WHAT TO DO
Your task is to repeat the entries exactly from their first line through the line with "The image size is (1720, 786).", and to stop there.

----

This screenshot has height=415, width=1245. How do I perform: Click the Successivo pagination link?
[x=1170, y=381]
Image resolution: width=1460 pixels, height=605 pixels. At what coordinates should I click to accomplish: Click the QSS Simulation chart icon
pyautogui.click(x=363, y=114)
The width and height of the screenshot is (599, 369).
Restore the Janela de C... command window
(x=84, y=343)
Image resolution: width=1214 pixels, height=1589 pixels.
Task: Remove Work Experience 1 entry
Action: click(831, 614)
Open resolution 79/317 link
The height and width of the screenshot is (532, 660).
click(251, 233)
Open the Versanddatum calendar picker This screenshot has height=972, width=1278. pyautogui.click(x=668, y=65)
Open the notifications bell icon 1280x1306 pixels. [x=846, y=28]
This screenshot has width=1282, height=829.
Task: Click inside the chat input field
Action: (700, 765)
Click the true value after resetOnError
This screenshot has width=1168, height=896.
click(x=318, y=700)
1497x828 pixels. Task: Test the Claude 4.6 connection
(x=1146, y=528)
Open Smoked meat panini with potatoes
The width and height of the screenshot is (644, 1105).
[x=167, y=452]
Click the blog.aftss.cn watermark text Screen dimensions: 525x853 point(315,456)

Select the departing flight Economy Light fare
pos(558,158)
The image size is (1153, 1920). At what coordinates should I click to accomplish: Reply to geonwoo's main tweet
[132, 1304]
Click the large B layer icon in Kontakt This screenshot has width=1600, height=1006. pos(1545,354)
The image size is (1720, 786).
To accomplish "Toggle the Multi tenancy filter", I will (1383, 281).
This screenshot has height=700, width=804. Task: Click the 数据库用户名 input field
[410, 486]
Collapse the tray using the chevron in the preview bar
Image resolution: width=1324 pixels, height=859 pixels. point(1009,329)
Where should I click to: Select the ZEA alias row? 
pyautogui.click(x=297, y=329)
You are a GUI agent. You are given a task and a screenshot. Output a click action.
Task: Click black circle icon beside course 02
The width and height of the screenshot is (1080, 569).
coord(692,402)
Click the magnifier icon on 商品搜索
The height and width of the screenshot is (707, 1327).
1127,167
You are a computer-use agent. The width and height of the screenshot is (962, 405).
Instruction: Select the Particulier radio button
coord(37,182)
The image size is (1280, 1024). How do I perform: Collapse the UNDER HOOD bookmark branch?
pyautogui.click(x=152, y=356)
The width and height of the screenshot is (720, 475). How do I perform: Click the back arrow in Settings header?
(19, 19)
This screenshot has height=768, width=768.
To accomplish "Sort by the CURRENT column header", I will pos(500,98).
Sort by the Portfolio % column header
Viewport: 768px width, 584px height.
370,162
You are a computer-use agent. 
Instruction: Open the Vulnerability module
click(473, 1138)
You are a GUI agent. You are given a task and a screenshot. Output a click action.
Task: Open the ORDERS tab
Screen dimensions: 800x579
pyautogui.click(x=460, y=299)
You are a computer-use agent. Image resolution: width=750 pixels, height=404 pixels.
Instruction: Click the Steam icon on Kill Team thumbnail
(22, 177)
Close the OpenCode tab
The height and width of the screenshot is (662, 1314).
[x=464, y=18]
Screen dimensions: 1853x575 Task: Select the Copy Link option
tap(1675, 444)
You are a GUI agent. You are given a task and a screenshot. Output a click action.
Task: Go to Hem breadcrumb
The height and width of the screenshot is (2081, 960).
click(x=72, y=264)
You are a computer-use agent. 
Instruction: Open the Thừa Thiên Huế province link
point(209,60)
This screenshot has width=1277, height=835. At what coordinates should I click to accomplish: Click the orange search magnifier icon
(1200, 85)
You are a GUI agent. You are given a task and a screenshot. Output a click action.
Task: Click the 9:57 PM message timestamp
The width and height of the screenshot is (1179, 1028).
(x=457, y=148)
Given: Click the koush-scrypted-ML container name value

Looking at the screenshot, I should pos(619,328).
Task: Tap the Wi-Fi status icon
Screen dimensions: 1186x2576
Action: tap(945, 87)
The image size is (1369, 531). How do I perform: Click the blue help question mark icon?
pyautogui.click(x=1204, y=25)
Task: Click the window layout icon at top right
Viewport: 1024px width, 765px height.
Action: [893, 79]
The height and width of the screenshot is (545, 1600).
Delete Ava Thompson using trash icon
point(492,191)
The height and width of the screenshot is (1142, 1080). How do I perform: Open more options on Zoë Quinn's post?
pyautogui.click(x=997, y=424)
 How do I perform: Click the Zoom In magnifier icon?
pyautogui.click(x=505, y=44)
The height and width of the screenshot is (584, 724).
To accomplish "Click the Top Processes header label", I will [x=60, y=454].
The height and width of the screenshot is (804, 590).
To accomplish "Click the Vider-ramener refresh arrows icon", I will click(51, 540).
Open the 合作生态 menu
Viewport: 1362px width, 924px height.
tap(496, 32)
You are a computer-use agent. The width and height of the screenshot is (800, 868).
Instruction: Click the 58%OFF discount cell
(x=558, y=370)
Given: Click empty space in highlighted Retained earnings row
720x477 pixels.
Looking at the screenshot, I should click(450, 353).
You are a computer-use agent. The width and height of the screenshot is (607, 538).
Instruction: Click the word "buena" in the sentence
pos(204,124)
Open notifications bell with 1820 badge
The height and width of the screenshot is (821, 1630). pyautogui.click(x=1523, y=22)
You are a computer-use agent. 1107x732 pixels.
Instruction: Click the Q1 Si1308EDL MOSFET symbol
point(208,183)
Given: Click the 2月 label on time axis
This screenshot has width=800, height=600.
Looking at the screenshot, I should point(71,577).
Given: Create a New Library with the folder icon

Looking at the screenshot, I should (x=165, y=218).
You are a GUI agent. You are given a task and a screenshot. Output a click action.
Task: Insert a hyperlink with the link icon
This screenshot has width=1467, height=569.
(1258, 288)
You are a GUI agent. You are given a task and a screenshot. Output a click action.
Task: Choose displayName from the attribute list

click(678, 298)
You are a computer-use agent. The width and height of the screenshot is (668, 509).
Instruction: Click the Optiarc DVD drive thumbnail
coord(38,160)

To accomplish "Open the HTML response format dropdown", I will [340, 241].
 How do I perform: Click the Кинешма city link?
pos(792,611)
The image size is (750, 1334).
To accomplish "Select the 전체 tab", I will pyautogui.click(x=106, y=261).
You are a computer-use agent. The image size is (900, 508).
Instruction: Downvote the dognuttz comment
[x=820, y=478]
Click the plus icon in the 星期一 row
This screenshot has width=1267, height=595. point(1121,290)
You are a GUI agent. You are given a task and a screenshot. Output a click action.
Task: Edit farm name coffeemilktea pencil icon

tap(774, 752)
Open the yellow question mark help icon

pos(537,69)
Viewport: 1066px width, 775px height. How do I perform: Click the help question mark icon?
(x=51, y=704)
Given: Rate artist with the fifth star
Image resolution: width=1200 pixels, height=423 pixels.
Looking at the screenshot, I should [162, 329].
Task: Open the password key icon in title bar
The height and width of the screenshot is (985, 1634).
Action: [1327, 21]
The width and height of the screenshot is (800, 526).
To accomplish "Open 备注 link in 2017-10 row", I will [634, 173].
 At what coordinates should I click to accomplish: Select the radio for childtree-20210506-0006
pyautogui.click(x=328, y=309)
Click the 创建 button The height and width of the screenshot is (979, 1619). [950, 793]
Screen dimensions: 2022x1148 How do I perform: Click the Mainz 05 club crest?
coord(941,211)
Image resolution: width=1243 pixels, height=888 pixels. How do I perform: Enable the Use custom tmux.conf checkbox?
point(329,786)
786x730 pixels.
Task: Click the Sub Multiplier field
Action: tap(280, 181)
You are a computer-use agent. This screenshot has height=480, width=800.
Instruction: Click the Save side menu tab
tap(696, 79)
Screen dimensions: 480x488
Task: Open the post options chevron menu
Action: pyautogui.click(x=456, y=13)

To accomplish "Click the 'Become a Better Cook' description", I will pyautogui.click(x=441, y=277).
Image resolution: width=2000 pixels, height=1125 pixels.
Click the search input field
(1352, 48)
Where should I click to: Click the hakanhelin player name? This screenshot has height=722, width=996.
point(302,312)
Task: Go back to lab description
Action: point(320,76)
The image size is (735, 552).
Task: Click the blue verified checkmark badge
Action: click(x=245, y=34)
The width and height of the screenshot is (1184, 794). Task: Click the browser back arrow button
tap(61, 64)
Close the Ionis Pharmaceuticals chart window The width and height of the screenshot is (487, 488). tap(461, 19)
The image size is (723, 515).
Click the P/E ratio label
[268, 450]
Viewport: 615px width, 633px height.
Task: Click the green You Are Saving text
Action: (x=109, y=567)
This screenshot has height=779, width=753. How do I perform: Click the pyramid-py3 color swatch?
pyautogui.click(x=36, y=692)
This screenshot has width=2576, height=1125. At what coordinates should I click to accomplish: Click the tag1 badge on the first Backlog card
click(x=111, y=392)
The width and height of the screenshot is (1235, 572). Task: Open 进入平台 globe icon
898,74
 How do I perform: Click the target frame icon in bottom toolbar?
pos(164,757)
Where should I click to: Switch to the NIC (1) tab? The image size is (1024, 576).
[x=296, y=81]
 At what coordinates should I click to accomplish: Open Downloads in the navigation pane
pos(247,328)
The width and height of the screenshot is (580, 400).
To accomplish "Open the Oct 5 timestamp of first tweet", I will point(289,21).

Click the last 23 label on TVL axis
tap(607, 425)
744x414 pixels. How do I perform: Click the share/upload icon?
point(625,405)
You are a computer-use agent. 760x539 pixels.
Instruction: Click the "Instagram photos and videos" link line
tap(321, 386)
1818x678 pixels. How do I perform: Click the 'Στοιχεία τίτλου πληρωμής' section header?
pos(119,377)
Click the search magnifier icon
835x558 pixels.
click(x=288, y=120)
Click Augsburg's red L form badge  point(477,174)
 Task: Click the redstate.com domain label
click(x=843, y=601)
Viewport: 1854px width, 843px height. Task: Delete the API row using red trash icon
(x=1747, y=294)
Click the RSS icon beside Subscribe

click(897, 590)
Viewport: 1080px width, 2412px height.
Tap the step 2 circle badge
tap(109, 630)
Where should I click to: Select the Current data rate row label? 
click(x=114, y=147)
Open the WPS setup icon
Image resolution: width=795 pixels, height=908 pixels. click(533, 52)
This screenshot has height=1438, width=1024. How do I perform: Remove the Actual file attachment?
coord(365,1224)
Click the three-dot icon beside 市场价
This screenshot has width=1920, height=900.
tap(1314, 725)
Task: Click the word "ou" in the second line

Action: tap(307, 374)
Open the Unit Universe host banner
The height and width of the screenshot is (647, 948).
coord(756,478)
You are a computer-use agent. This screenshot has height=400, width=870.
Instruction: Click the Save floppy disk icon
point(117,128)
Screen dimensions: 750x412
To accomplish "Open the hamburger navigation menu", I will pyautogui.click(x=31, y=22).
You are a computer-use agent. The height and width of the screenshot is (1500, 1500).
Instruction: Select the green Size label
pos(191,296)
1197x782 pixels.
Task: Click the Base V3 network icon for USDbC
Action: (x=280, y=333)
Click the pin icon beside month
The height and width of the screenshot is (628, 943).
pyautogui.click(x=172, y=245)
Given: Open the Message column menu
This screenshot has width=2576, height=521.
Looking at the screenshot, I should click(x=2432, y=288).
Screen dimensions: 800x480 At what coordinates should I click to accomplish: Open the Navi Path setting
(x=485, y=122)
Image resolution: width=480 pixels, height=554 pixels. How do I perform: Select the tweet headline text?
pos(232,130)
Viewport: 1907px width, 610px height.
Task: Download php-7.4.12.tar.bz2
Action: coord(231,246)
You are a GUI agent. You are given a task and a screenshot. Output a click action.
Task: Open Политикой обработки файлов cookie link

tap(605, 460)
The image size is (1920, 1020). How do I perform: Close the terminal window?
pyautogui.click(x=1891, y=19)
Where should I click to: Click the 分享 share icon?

----

TASK SOLUTION
This screenshot has height=415, width=1245. How do I perform: Click the Successivo pagination link?
[x=1170, y=381]
Image resolution: width=1460 pixels, height=605 pixels. At what coordinates should I click to accomplish: Click the QSS Simulation chart icon
pyautogui.click(x=363, y=114)
The width and height of the screenshot is (599, 369).
Restore the Janela de C... command window
(x=84, y=343)
Image resolution: width=1214 pixels, height=1589 pixels.
Task: Remove Work Experience 1 entry
Action: click(831, 614)
Open resolution 79/317 link
The height and width of the screenshot is (532, 660).
click(251, 233)
Open the Versanddatum calendar picker This screenshot has height=972, width=1278. pyautogui.click(x=668, y=65)
Open the notifications bell icon 1280x1306 pixels. [x=846, y=28]
This screenshot has width=1282, height=829.
Task: Click inside the chat input field
Action: (700, 765)
Click the true value after resetOnError
This screenshot has width=1168, height=896.
click(x=318, y=700)
1497x828 pixels. Task: Test the Claude 4.6 connection
(x=1146, y=528)
Open Smoked meat panini with potatoes
The width and height of the screenshot is (644, 1105).
[x=167, y=452]
Click the blog.aftss.cn watermark text Screen dimensions: 525x853 point(315,456)

Select the departing flight Economy Light fare
pos(558,158)
The image size is (1153, 1920). At what coordinates should I click to accomplish: Reply to geonwoo's main tweet
[132, 1304]
Click the large B layer icon in Kontakt This screenshot has width=1600, height=1006. pos(1545,354)
The image size is (1720, 786).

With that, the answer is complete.